Okbyme (Santa Fe, NM)
During the late '80s I used to play basketball with Chinese graduate students at the university where I taught. They told me that in middle school that they had been taught fairly orthodox Taoism as well. "The highest purpose is no purpose." How this was incorporated in communist ideology is unclear, but the powers that were obviously endorsed the teaching. And, if you are wondering, though I was an inferior player to them, in good Communist fashion, they nevertheless shared the ball with me.
Indigo (Atlanta, GA)
China is slowly but surely on the road to becoming a dominant world power. They have a long-term gains mentality which completely contrasts with our short-term gains one. We can thank Big Business for this since they have given us the best Congress money can buy. Only in America.
WSF (Ann Arbor)
The Chinese government is no different then the reign of Henry VIII and similar early rulers of Europe. Controlling the populace has a long history in human affairs.
Douglas (Minnesota)
The headline should read: "The Tenacity of the Fiction that the Chinese Government is Communist." China was never governed in an especially Marxist manner. Mao, rather famously, didn't have any of the famous Marx/Engels/Lenin classics in his library when the governing cadres conquered and moved into Beijing in 1949 -- until someone noticed and explained that it would look better if copies were prominently placed. China has virtually always been an autocracy. Mao and Deng were, effectively, emperors. Later rulers have had less individual power, but the top-down control remains. Since 1949, the nation has been an autocracy pretending to be Communist. In a somewhat different form, the same truth applies to the former Soviet Union. Communism shares some features with democracy and Christianity: They are interesting ideas that might, someday, be attempted.
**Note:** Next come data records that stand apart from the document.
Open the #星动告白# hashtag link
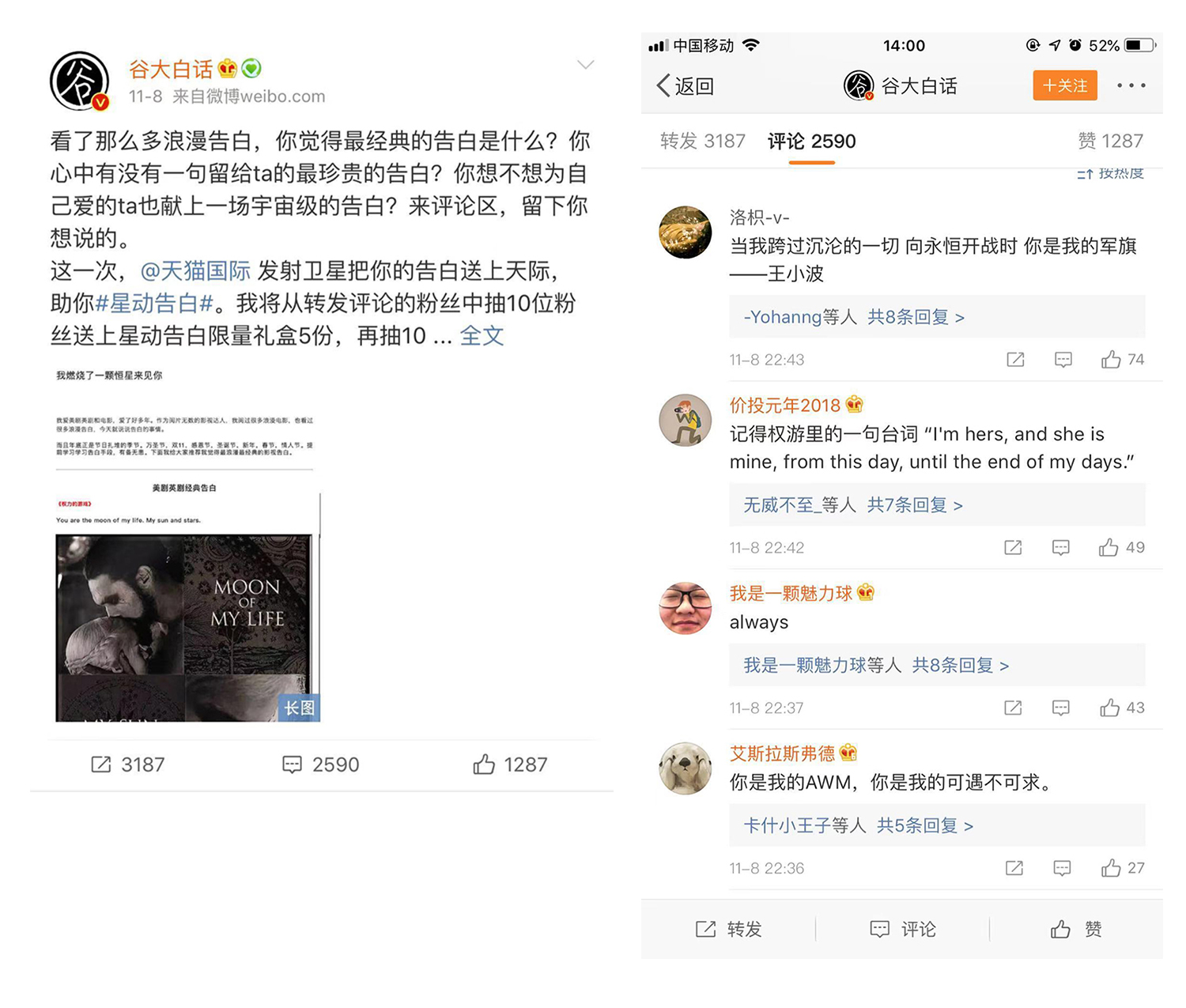 (154, 303)
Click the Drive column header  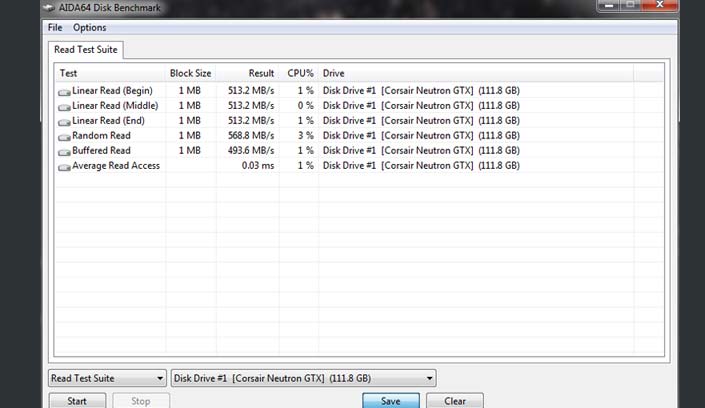coord(334,73)

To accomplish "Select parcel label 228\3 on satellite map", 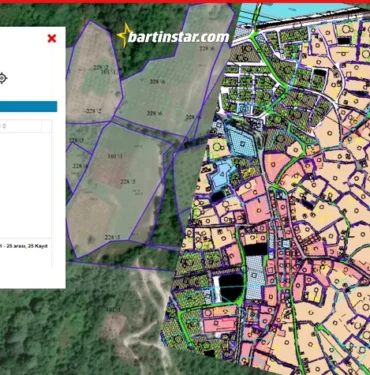I will click(x=76, y=140).
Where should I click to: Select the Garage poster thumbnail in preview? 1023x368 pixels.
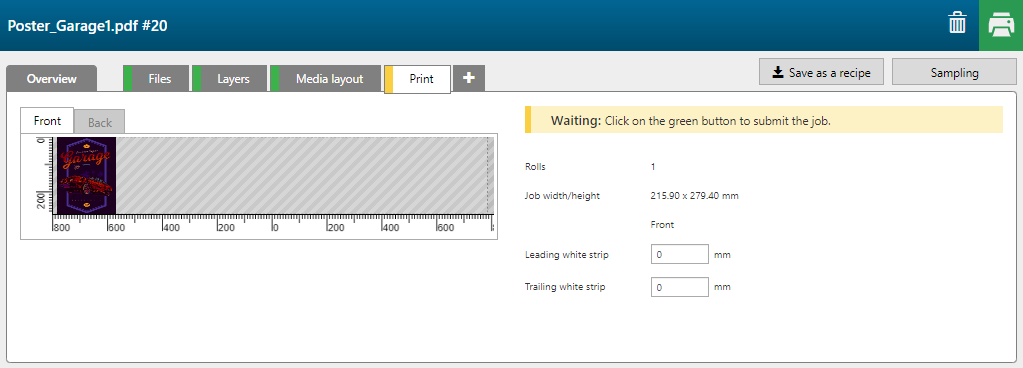87,176
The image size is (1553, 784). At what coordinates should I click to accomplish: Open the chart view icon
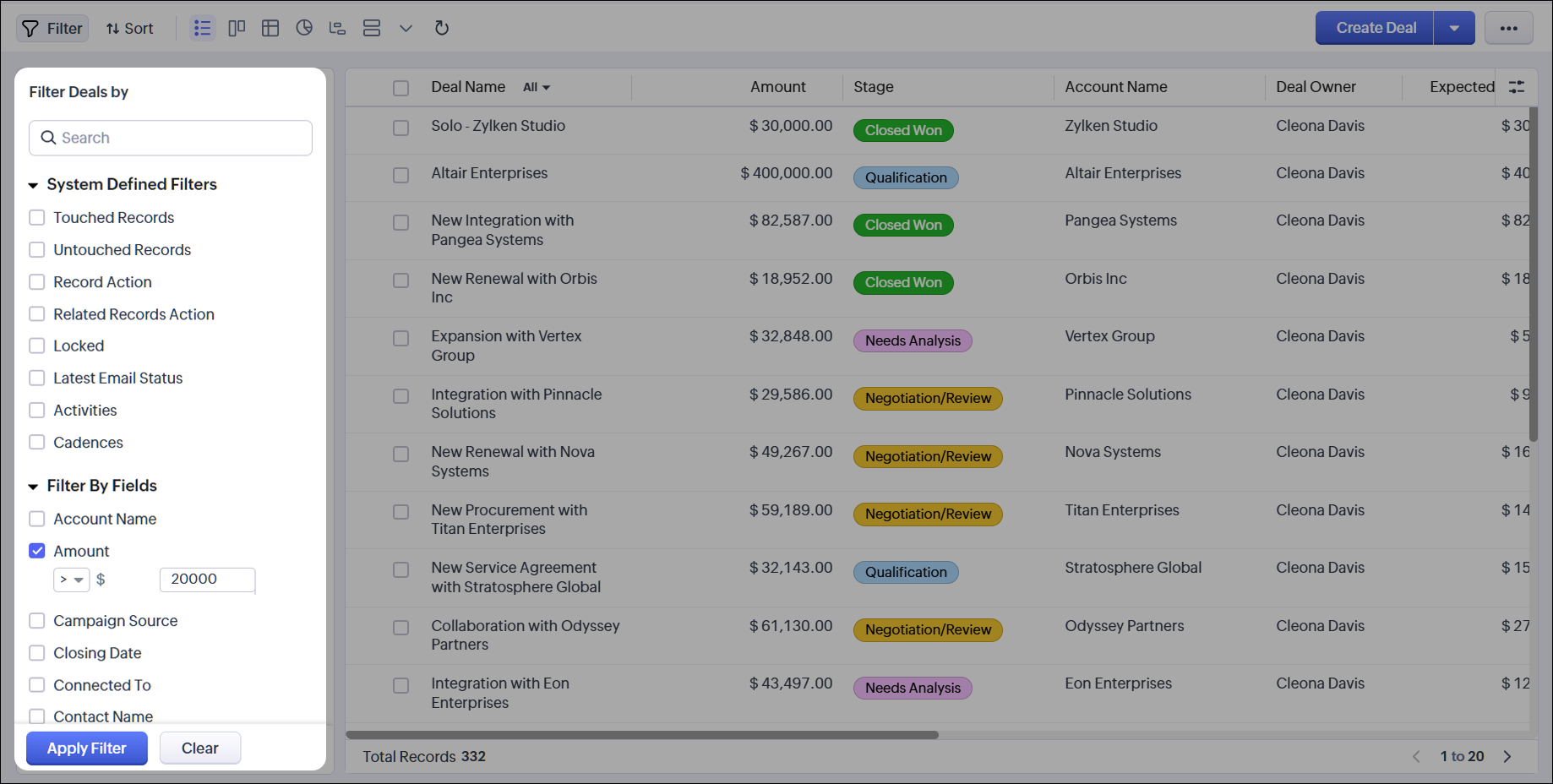pos(304,28)
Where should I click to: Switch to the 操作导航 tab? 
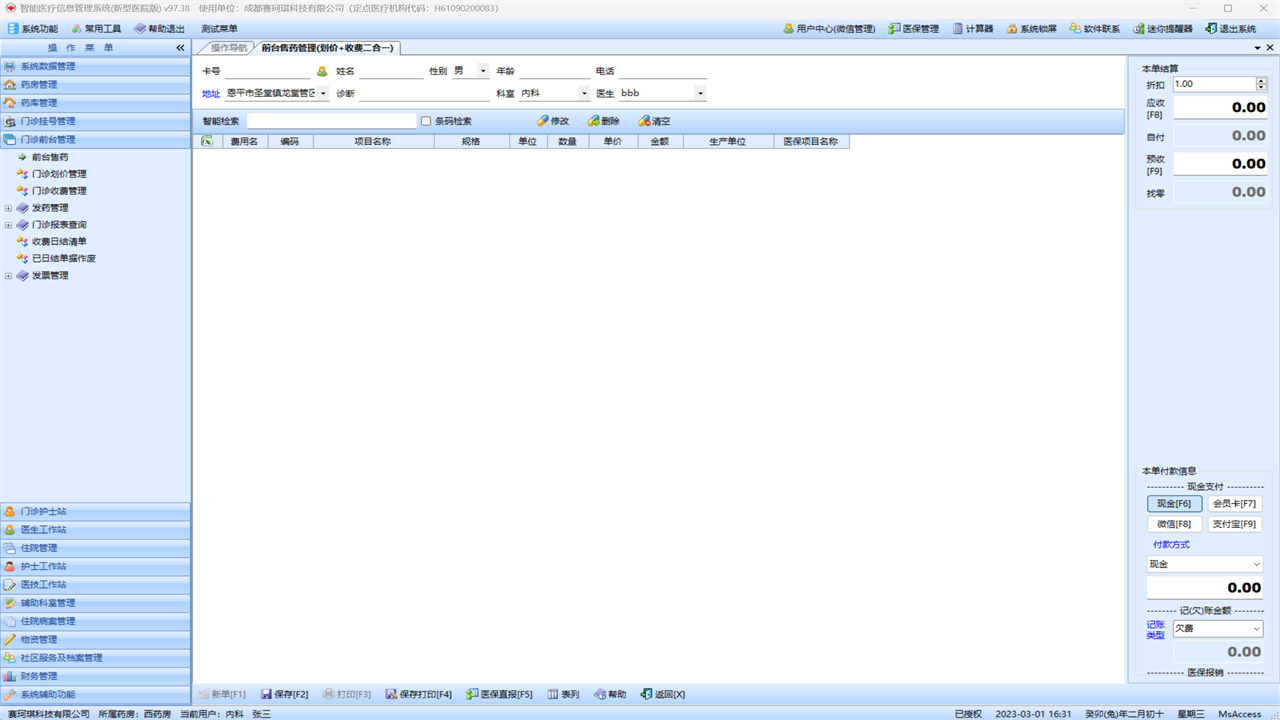point(227,48)
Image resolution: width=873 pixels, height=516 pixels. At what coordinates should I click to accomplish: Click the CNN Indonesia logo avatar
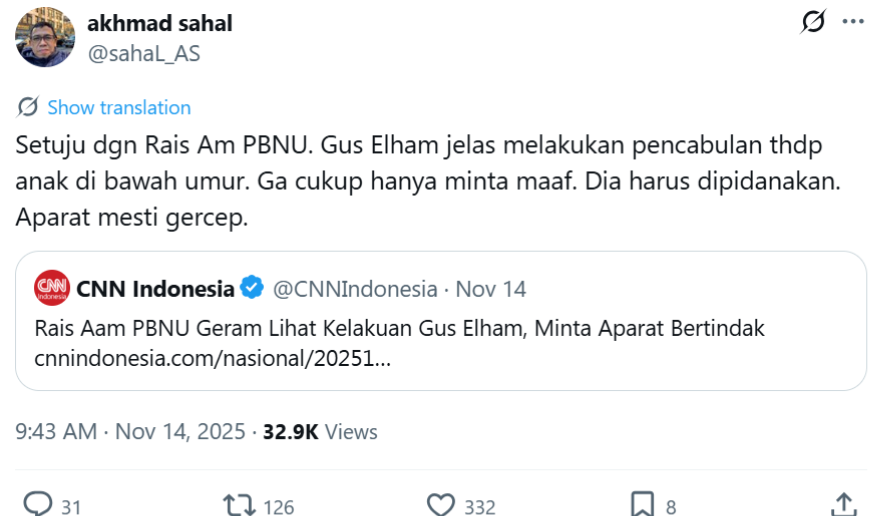click(x=51, y=289)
Nick Metrowsky (Longmont CO)
What is being called "socialism" or "communism", but dictatorial autocracy. "Socialism", at least the positive components exists in Scandinavia. What existed in Eastern Europe, the USSR, Cuba, North Korea, etc. is/was a top down autocratic rule by a small number of people. Effectively replacing imperial governments with their own form of an imperial government. Anyone opposed was dealt with harshly, like in any autocracy. The CCP succeeds because, fro centuries, Chinese were suppressed. Since the reforms, Before Xi, the Chinese had more freedom than they had fro centuries; Xi is trying to undo it by actually adopting a North Korea model. Complete with a personality cult. Unfortunately, for Xi, trying to be North Korea and Singapore will fail. Especially when the CCP starts taking away property and wealth from those who benefited from the reforms. If Xi thinks Hong Kong and Taiwan are problems, going back to the days of Mao will create many more Hong Kong situations. The Chinese now have an every growing middle class. They also have every strong consumer society. A society that is still waiting for "socialism". That is true universal health care, a strong social safety net, and reducing the large poverty rate. Slogans and CCP orthodoxy only goes so far, but what they are sitting on is a time bomb. Dictatorship with a capitalist face will only work with even more repression and filling up gulags.
terry brady (new jersey)
Not to be a smarty pants but economic progress and moving millions and millions into the middle class trumps philosophy. And, those moving from the poorhouse to food safety are grateful to authoritarian rule. And, the Singaporean models is perfect as naturally bright children become successful through education and now China has an unlimited supply of scientist and engineers. China already rules the world but the West is fighting philosophy and politics.
Hunter S. (USA)
After WWII, PRC, Japan, Taiwan, and South Korea were all roughly as poor as each other. Currently, speaking purely of economics, China lags far far behind.
terry brady (new jersey)
@Hunter S. However, there was no Marshal plan or strategic imperatives as with Japan, S. Korea or Taiwan. The PRC bootstrapped everything sense the 1970's without much aid or help.
sandy45 (NY)
@Hunter S. But remember current China reform did not start right from the end of WWII. It tarted only 49 years ago (1979). Since then the rate of economic growth in China has definitely outpaced the neighboring Japan, Taiwan and S Korea.
sdw (Cleveland)
The exploitation of the Chinese by the Mongols, then the Europeans, then the Japanese and then the Americans through Chiang Kai-shek and Chiang’s wife has shaped the Chinese people by creating a receptiveness to a government which is strong. The philosophy or religion, if any, espoused by the Chinese government is secondary and almost irrelevant, as long as the government respects one other deeply held Chinese belief: ancestor worship, including respect for one’s parents. If the regime of President Xi Jinping does not understand the power of that ancient Chinese force, or if to protect himself against the Red Army, President Xi adheres to an old-line Maoist approach, there will be many protests, much subversive activity by ordinary citizens and a great deal of blood spilled in the streets. President Xi Jinping does not enjoy the pass given by the people to a violent Chairman Mao Zedong in gratitude for unifying the country, nor does he have at his side a sophisticated moderate with an international reputation like Premier Zhou Enlai.
Robert Scull (Cary, NC)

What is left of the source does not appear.